473,396 Members | 1,702 Online
Bytes | Software Development & Data Engineering Community
Post Job

Home Posts Topics Members FAQ

Join Bytes to post your question to a community of 473,396 software developers and data experts.

Cleaning MS Word input - last resort!!

Dear all,

I have a problem with a form, and I have tried various permutations of
htmlentities() and html_entity_decode() to resolve, but without success.

Here is the workflow.

1: User pastes MS Word formatted text into form field.
2: Server uses mail() to send input text to mail client.
3: Recipient pastes text into html file.

The problem is that MS Word contains peculiar characters for things like
bullets, which come out as tabs, which then come out as different, but
spurious, html characters in the html translation.

Does anyone know of a function(s) that can clean up MS Word input into
something that can be simply pasted as plain text without spurious
characters?

Turner
Feb 21 '06 #1
3 9602
Il se trouve que turnitup a formulé :
Dear all,

I have a problem with a form, and I have tried various permutations of
htmlentities() and html_entity_decode() to resolve, but without success.

Here is the workflow.

1: User pastes MS Word formatted text into form field.
2: Server uses mail() to send input text to mail client.
3: Recipient pastes text into html file.

The problem is that MS Word contains peculiar characters for things like
bullets, which come out as tabs, which then come out as different, but
spurious, html characters in the html translation.

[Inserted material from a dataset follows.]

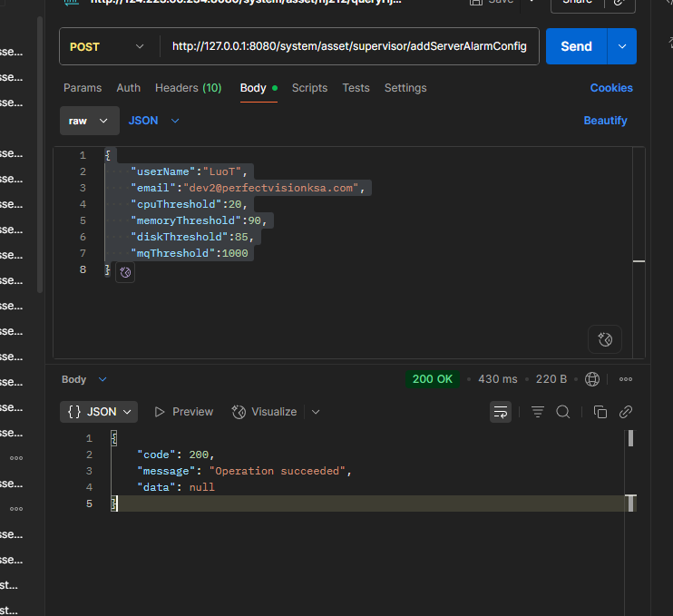
Task: Open the Cookies link
Action: (611, 88)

Does anyone know of a function(s) that can clean up MS Word input into
something that can be simply pasted as plain text without spurious
characters?

Turner


From a comment on the PHP documentation for the utf8_decode() function
http://us2.php.net/manual/en/function.utf8-decode.php
peter dot mescalchin at geemail dot com
27-Dec-2005 06:43

Adding to below I have a few more MS word characters that need
replacing. Found this was required when "fixing" some phpmyadmin export
scripts from a live server where MS word characters were all through
the
content - before importing them back into my local mySQL database.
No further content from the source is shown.